Can music save your mortal soul?

It was 1971 when musician Don McLean posed the above question in one of my all time favourite songs, American Pie. Now, while I don’t believe in all of that mortal soul stuff, I do think that music can really help a person through some tough times.

Don+McLean

Don McLean

I met a young woman today named Sydney (I hope I spelled that correctly) who reminded me a lot of myself when I was her age (I am assuming she was in her mid-teens) She told me about several bands that she was into. She mentioned one, specifically called Escape the Fate that really helped her through a difficult bullying experience when she was in middle school.

escape

Escape the Fate

I too, was horribly bullied through junior high and high school and I too, turned to music for solace. This beautiful girl came alive when she spoke about her favourite bands, and her plan to start her own band in the coming year. It seems Sydney is into what she calls the new metal. As a child of the 70’s, I was into the old metal bands like Judas Priest, ACDC and Led Zeppelin.

Led Zeppelin

Jimmy Page and Robert Plant of Led Zeppelin

 I listened with excitement as she told me about this ‘new metal’ and how the lyrics really inspired her. It was encouraging to hear that she had found something to help her out of a dark place, something that touched her deeply and allowed her to channel her anger and teenage angst. Just when I was thinking that the music world had been entirely taken over by the boy bands and the Disney brigade, along comes this gorgeous, intelligent and sensitive young woman to tell me that all is not lost. That the youth of today is creating actual music with lyrics that explore real emotions as opposed to the insipid Baby, baby, baby crap that has deluged the radio for far too long. It is my sincere hope that there is new musical revolution on the horizon, one that will dilute the posers of the world (I’m looking at you Justin Bieber) and start a new and meaningful conversation… and hopefully these new bands will actually play their own instruments as opposed to the computer generated beats and melodies that has been passing for music for far too long.

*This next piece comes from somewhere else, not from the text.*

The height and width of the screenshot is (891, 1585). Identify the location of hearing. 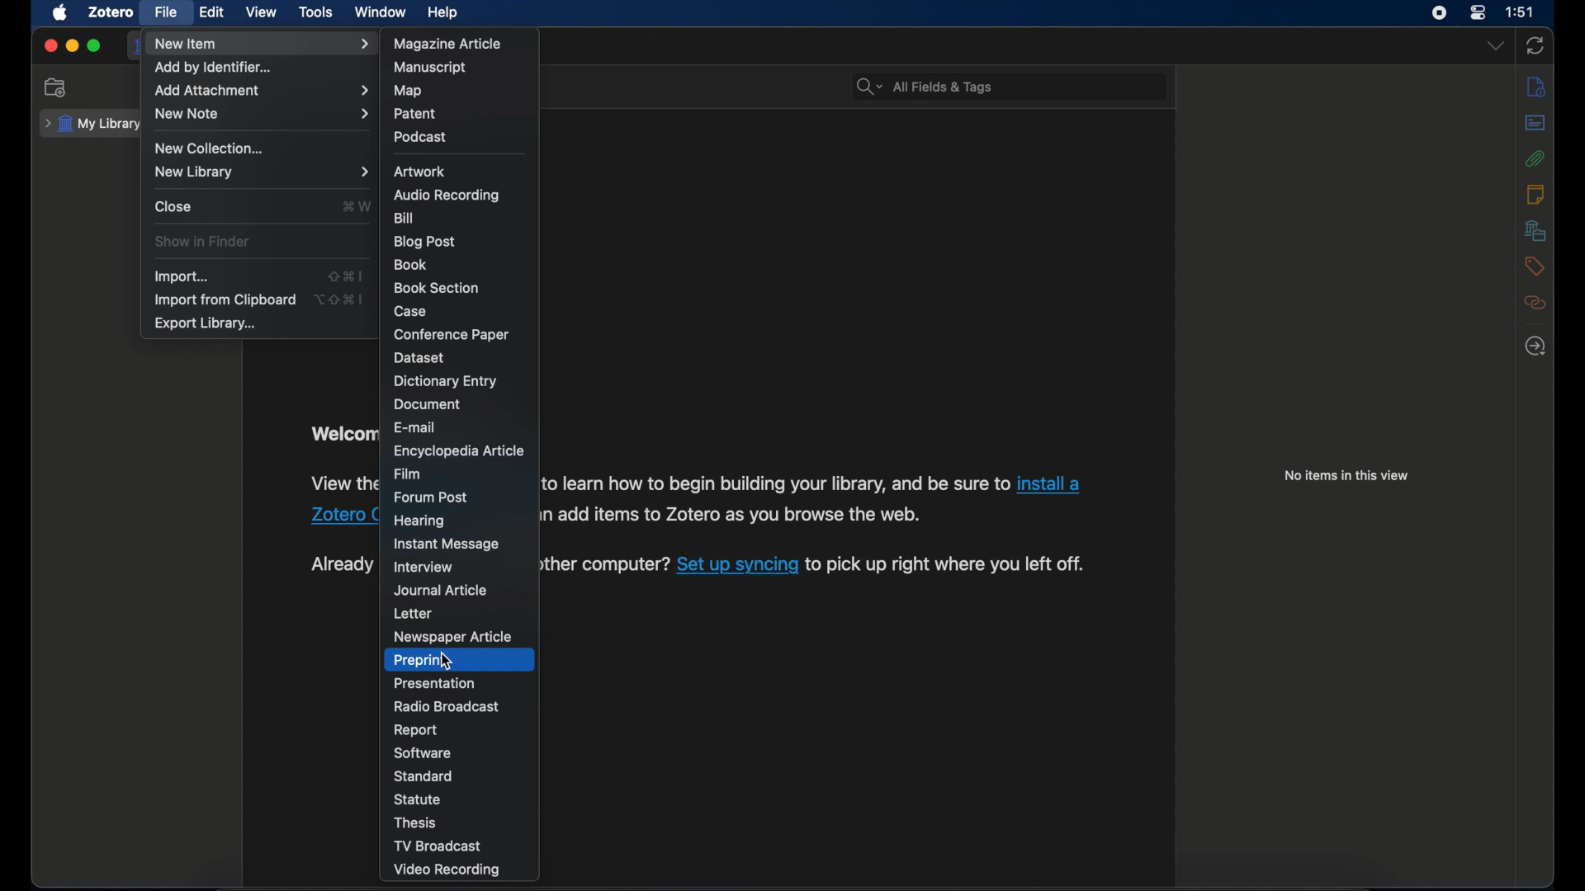
(420, 520).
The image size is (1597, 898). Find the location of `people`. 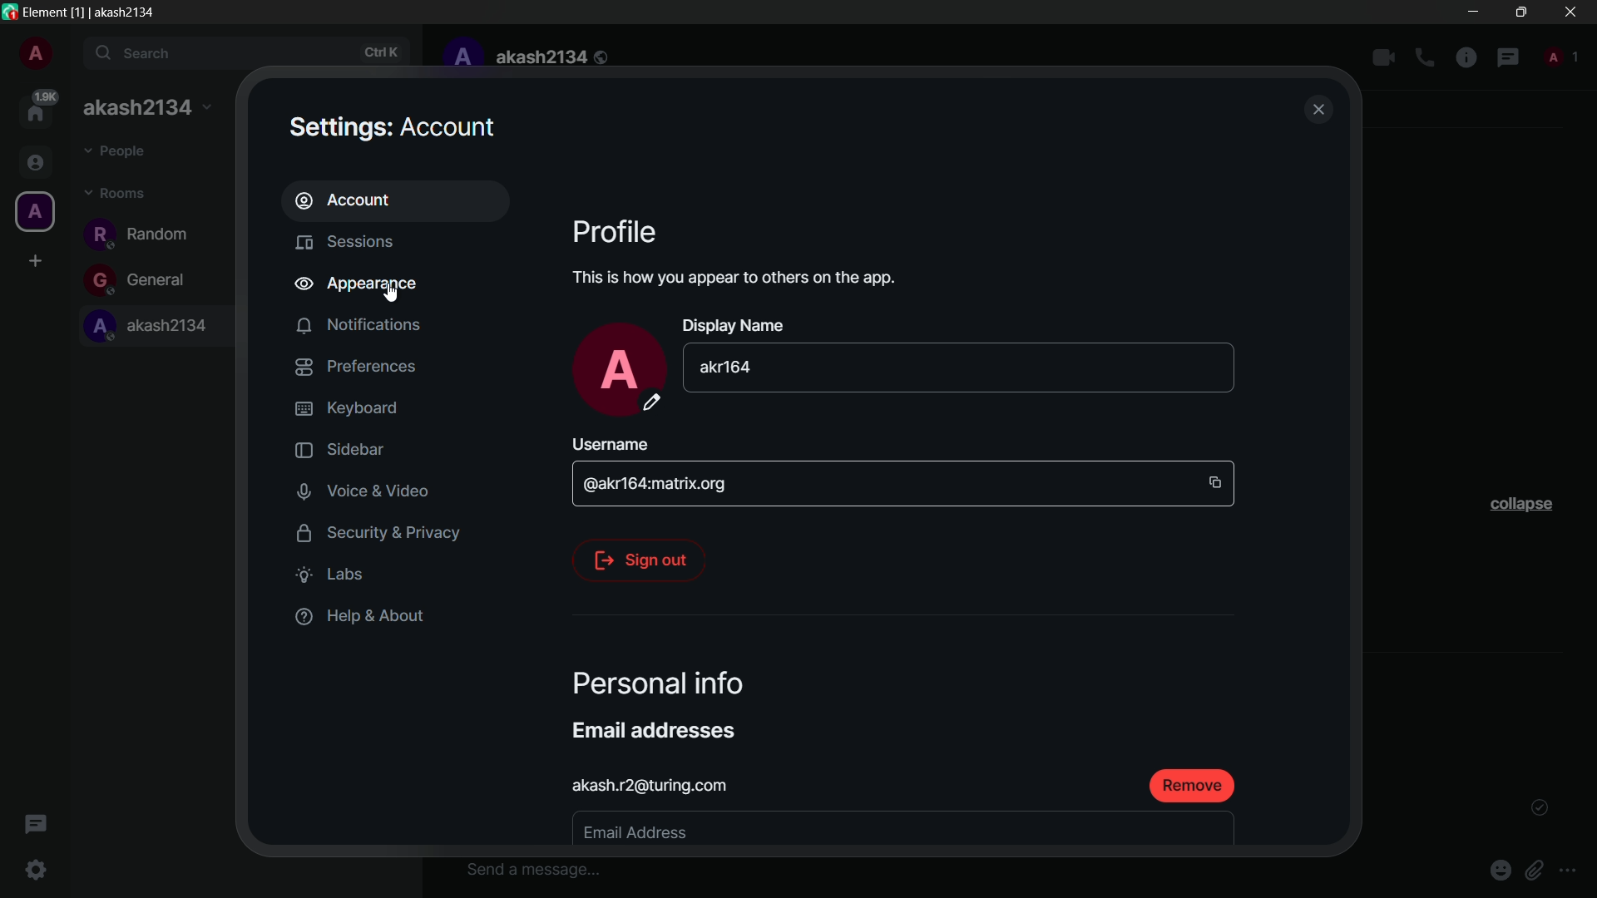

Thanks for the great conversation and Rock On Sydney!

rockon

Oh, and Sydney, if you’re reading this, I gave you the wrong email addy… it’s windupmyskirt1@aol.com (forgot the number 1)

4 thoughts on “Can music save your mortal soul?

  1. You and I are very close in age. If I think back to my youth, I remember that the corporate media were always promoting some attractive, yet anodyne, young person as the next big thing. Older people would mistakenly think that was what young people liked. Meanwhile, what young people, at least as far as I recall, were listening to was much broader than they knew. Did Led Zeppelin even have an “official” hit record? Yet they are probably one of the best known bands of their era. I remember getting turned on to Bruce Springsteen through pirated cassettes of his live shows from older teenagers. It would be several years before he finally broke through and became famous. For quite a while, only a radio station in Philadelphia seemed to take note of him, and, since I didn’t live there, he seemed like an underground phenomenon to me.

    I don’t know how things are going in Canada at the moment, but over the past few decades, corporate consolidation of radio here in the U.S. has snuffed out those few lights. The last I can remember enjoying listening to the radio was during the years I spent in Quebec. Because I was desperately trying to master conversational French before I died of loneliness, I had French language radio playing constantly. (Six years of French in school with good grades and I couldn’t understand a word!) Oddly, the language laws there actually made space for local bands that were a little bit quirky to get air play. I still have a lot of fondness for a few of those bands.

    When I was young, it always seemed that adults’ perspective on what teenagers were actually doing was a bit distorted. Now that I’m older (Wow, did I say that word? Pardon my foul language.), I’m sure that my perception is equally off.

    Btw – I was bullied badly enough in jr. high that I had to change schools, so I know how that feels.